My scheme spread to cover disabled children in special schools, who benefited enormously from riding. It must continue, for both ordinary and disabled children.

Horses now face such dangers on the roads that it may soon become too dangerous to ride on roads unless something is done to improve safety. In 1993, riding attracted 3.5 million people; it seems incredible that it is not mandatory for all riders to wear hard hats on the roads.

On 29 August 1993, The Times reported that there were 32,000 admissions to casualty departments every year as a result of contact with horses—which is an accident rate of 87 men, women and children per day. According to the Daily Mail of 24 September 1993, every year 30 people are permanently paralysed and 15 lose their lives.

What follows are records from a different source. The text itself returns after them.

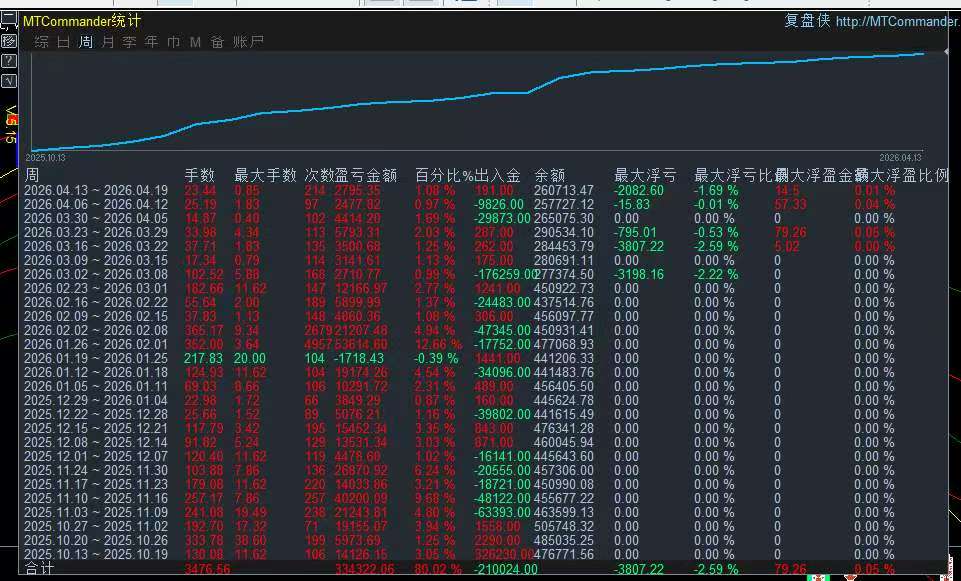This screenshot has height=581, width=961.
Task: Switch to the 综 overview tab
Action: tap(41, 42)
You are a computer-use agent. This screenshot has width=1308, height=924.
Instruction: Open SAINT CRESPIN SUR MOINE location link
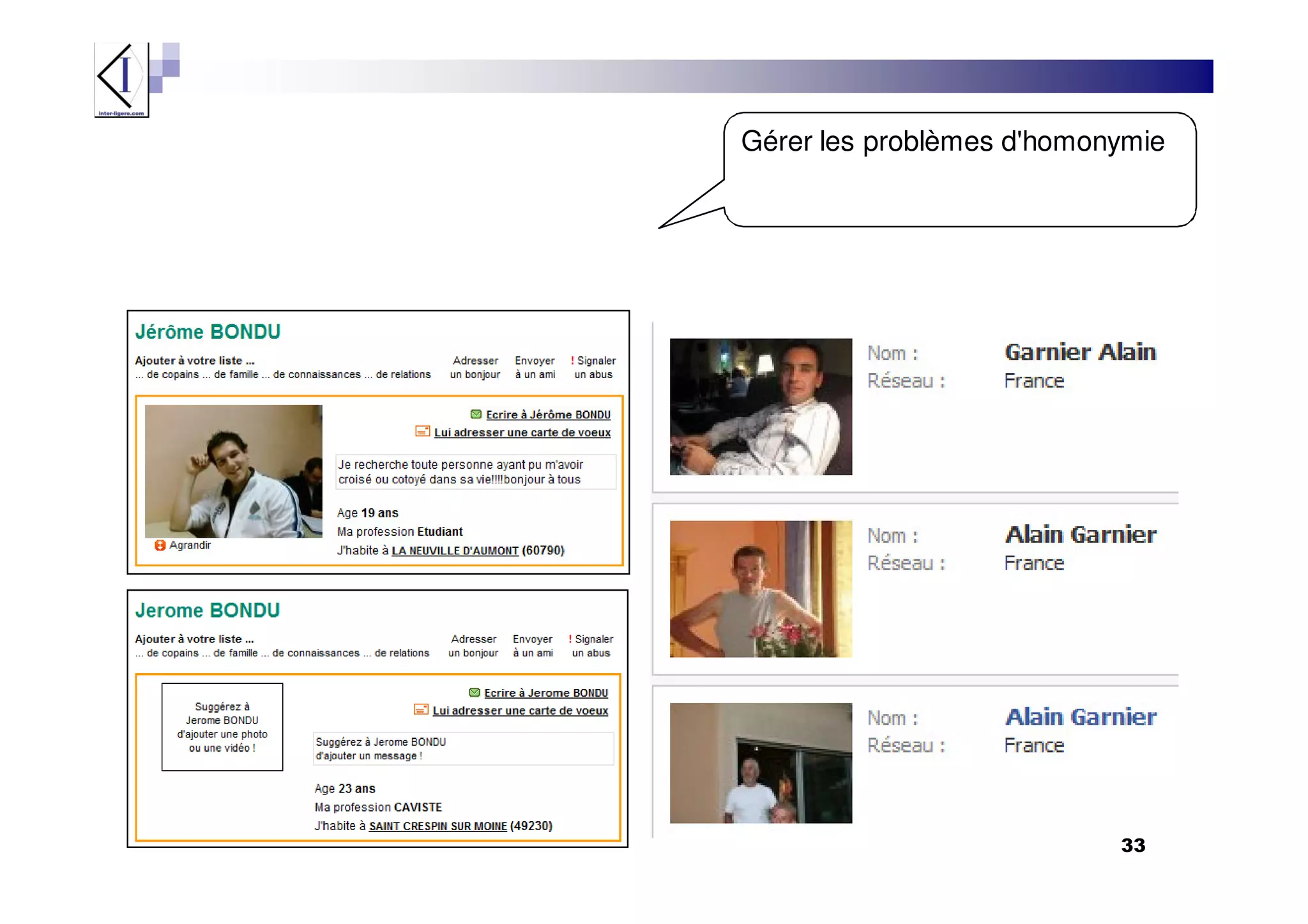click(x=437, y=826)
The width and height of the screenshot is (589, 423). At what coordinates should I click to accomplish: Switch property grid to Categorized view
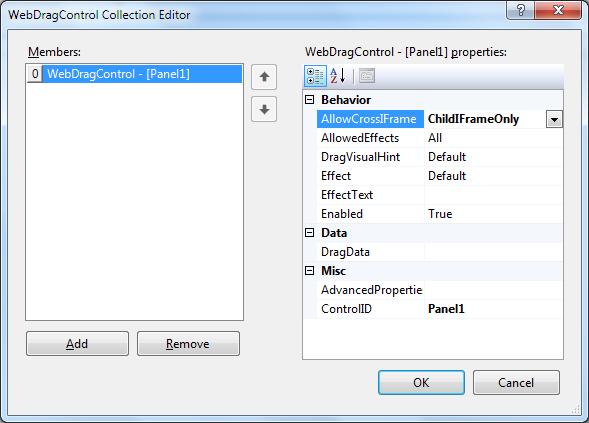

As the department of neurosurgery at the Radcliffe infirmary pointed out in 1984, all six of the unhelmeted and improperly helmeted riders who died that year died of primary brain damage; with proper headgear, they could have been saved.

The great danger is that horses may become extinct as their practical uses diminish and the roads become ever more dangerous. Furthermore, we are told that a county the size of Oxfordshire is disappearing under the bulldozer every 10 years: that can only mean ever more riding on roads at a time when traffic is increasing vastly every day. We must ensure that the legislation controlling riding on roads is adequate to provide enough protection for riders to be safe in traffic. Protective headgear can and will save lives.

We should bear it in mind that even the most experienced riders will fall from time to time. Recently, the country was in a state of consternation when it was learned that Her Majesty the Queen had fallen from her horse and fractured her wrist. Naturally, there was much speculation about what would have happened if the accident had been more serious, as it easily could have been.

Her Majesty could have experienced a much worse injury had she fallen on the highway, or fallen on her head with only a headscarf to protect her. The worst could have happened if the horse had been at a walk on the road—let alone if Her Majesty had been travelling at a spanking trot, or even galloping, on a horse that bolted: that can easily happen even to the best horses.

Moreover, even the best horses can suddenly forget their manners and rear, or behave unexpectedly. The Daily Mail of 18 January 1994 stated that the Queen's accident was just one of a number of royal riding accidents, some of which had been fatal: William III, who succeeded James II in 1689, broke his collar bone when his horse stumbled on a mole hill at Hampton Court. He subsequently developed pleurisy and died. Prime Minister Sir Robert Peel suffered a similar fate when he fell off a horse in Hyde park and died in agony three days later. The leisurely ride of Bishop "Soapy Sam" Wilberforce of Winchester was interrupted when he was thrown from his horse and killed instantly. A startled Prime Minister Melbourne watched Queen Victoria stumble from her mount.

Those notable examples show that riding can be dangerous. As a spokesman for the British Horse Society put it: Riding is genuinely regarded as having some element of risk attached to it. It is sensible to take precautions against these risks". Our ancestors did not have the choice, but protective headgear, in the form of hard hats and helmets, can and does save lives. At £25 and £35, that is not too high a price to pay. At present, no law requires the use of a hard hat above the age of 14, but organisers of safe-riding initiatives, including the British Horse Society, of which the Queen is patron, on whose council I have served for 21 consecutive years, and whose award of merit I am proudly wearing today, constantly recommend safe riding hats for everyone, whatever their age.

We must do our utmost to ensure that all riders are safe. We are on moral high ground. How can we let parents say to their children who are under the age of 14, "You have to put your hard hats on because we are going riding, but I do not need to wear one"?

Question put and agreed to.

Bill ordered to be brought in by Mr. Harry Greenway, Mr. Richard Spring, Mr. Sebastian Coe, Mr. Tony Banks, Mr. David Faber, Mr. Simon Hughes, Mr. Richard Tracey, Mr. Stuart Randall, Mr. John Carlisle and Mr. kin Mills.